El derrame petrolero en el Golfo de México: entre la negación oficial y las evidencias visibles
- migueldealba5
- 30 mar
- 2 Min. de lectura


Por Miguel Ángel de Alba
@migueldealba
El discurso oficial insiste en bajar el volumen, en minimizar el derrame petrolero en el Golfo de México, pero los hechos y las imágenes hacen exactamente lo contrario.
Desde febrero, imágenes satelitales del programa europeo Sentinel de Copernicus documentan la extensa mancha de hidrocarburos en el Golfo de México y evidencian un derrame que, por su magnitud, preocupa a los especialistas y a las organizaciones ambientales.
A pesar de ello, el gobierno mexicano optó por una narrativa de contención: minimizar el impacto, reducir el lenguaje, controlar el daño… al menos en el papel.
Los registros captados por los satélites Sentinel revelan una mancha persistente que se ha mantenido visible durante semanas. No es un evento aislado ni una filtración menor.

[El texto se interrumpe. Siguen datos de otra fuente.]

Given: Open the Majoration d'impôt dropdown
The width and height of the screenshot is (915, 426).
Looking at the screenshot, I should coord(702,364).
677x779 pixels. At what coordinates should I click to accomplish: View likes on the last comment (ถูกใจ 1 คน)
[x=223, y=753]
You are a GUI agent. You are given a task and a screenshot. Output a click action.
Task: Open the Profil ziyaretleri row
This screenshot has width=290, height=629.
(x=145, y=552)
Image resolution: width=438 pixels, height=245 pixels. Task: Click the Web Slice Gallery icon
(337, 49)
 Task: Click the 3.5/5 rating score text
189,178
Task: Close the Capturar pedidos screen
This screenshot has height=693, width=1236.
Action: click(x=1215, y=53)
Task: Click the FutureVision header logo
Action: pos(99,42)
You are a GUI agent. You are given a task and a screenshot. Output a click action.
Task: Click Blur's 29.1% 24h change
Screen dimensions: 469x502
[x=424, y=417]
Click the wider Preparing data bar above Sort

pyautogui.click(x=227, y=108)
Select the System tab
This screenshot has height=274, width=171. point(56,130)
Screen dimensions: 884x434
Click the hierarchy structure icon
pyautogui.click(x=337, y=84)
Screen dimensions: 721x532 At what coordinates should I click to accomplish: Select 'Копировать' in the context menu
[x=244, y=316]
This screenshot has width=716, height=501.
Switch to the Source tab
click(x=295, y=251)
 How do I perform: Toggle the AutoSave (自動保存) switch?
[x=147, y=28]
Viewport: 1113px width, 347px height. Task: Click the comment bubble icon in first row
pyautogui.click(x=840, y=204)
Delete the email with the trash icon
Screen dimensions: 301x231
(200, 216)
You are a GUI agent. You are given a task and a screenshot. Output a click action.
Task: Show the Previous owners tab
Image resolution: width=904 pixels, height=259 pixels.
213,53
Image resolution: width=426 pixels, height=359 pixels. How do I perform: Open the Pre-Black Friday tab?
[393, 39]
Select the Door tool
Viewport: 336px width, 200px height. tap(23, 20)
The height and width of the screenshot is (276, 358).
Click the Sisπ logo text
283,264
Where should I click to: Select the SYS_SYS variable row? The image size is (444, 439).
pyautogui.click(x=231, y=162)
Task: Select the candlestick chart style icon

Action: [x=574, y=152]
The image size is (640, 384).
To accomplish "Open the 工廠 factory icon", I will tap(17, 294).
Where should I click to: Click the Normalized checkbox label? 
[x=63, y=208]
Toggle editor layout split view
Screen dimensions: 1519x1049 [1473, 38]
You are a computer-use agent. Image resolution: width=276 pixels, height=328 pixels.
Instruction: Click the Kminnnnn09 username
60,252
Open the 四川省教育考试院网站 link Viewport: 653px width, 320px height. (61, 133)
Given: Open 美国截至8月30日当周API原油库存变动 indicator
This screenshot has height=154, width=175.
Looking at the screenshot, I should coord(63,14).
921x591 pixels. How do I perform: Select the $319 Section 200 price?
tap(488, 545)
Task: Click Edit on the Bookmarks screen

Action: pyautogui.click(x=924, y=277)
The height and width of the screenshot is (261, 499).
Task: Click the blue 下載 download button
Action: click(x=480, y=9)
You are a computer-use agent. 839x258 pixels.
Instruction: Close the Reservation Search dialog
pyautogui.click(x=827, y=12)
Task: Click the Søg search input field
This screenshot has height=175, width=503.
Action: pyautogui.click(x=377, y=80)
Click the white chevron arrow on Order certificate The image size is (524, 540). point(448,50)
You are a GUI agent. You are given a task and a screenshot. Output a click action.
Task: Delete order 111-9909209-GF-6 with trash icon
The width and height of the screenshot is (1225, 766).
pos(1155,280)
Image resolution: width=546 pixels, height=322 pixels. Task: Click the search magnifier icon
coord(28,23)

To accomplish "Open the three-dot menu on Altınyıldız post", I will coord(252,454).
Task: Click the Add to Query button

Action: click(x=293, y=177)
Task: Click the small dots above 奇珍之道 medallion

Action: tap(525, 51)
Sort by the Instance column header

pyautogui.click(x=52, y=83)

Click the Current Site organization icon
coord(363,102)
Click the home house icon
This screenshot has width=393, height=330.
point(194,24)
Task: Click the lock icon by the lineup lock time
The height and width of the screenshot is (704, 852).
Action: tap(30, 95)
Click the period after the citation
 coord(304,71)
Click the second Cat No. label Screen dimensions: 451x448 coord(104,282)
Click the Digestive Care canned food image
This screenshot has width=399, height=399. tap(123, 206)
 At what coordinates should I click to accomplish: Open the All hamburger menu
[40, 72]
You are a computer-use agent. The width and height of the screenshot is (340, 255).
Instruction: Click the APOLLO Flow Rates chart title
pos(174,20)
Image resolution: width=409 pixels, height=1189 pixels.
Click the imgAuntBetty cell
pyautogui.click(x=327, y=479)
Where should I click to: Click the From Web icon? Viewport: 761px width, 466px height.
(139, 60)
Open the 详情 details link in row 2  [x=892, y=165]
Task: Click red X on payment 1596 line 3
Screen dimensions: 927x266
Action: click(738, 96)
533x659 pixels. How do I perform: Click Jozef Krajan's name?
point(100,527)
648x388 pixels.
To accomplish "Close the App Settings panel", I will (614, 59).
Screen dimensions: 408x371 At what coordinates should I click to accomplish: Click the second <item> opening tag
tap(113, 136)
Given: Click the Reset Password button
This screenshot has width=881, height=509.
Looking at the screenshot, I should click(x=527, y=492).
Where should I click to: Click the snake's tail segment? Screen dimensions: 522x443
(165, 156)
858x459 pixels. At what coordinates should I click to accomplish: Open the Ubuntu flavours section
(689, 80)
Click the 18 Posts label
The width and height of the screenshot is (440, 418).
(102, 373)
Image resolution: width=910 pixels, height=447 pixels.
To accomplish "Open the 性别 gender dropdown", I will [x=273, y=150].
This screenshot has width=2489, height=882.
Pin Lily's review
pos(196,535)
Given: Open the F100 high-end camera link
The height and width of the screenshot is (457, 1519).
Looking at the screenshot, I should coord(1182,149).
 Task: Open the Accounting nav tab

Las imágenes permiten rastrear la extensión del crudo sobre la superficie marina, una herramienta que hoy vuelve inútil cualquier intento de negar lo evidente.
Especialistas consultados coinciden en que la permanencia del derrame sugiere una fuga sostenida, no un incidente puntual.
La versión oficial: “todo bajo control”
Mientras tanto, las autoridades federales han insistido en que la situación está controlada, que no existe un riesgo mayor para el ecosistema ni para las actividades económicas en la zona. El mensaje ha sido constante: no hay crisis, pero aquí es donde la narrativa empieza a hacer agua.
En paralelo a esa versión tranquilizadora, la Secretaría de Marina desplegó un operativo considerable en las zonas afectadas. Embarcaciones, personal especializado y labores de contención y limpieza se intensificaron en las semanas recientes.
La pregunta obligada es ¿por qué si el problema es menor, la respuesta es mayor?
La contradicción es evidente: mientras el discurso oficial busca enfriar el tema, la operación en campo refleja un escenario que dista de ser rutinario.
Reparaciones en curso, revela la prensa internacional
De acuerdo con información publicada por el diario español El País, un buque especializado ha trabajado en la reparación de un ducto en la zona del derrame, lo que apunta a una posible causa estructural del incidente: una fuga en la infraestructura petrolera marina.
De confirmarse, no se trataría de un episodio aislado, sino un síntoma del problema más profundo: el estado de la red energética en las aguas del Golfo de México.
Impacto ambiental: lo que no quieren que se diga
Aunque no hay cifras oficiales claras sobre los daños, expertos advierten que incluso derrames de menor escala pueden tener efectos significativos en los ecosistemas marinos, en las pesquerías locales, en las actividades turísticas y en la salud de los habitantes de las comunidades costeras.
El Golfo de México es una de las zonas más biodiversas y estratégicas del país, por lo que no es el lugar donde sea conveniente jugar a minimizar lo que ocurre.
El caso pone de nuevo sobre la mesa una vieja tensión: el abismo existente entre lo que se comunica y lo que realmente ocurre. Hoy, con la tecnología satelital accesible y la cobertura internacional, ese abismo se vuelve más difícil de ocultar.
Se puede matizar el discurso, pero no borrar una mancha visible desde el espacio. Una mancha que, al final, termina por contar la historia completa y verdadera.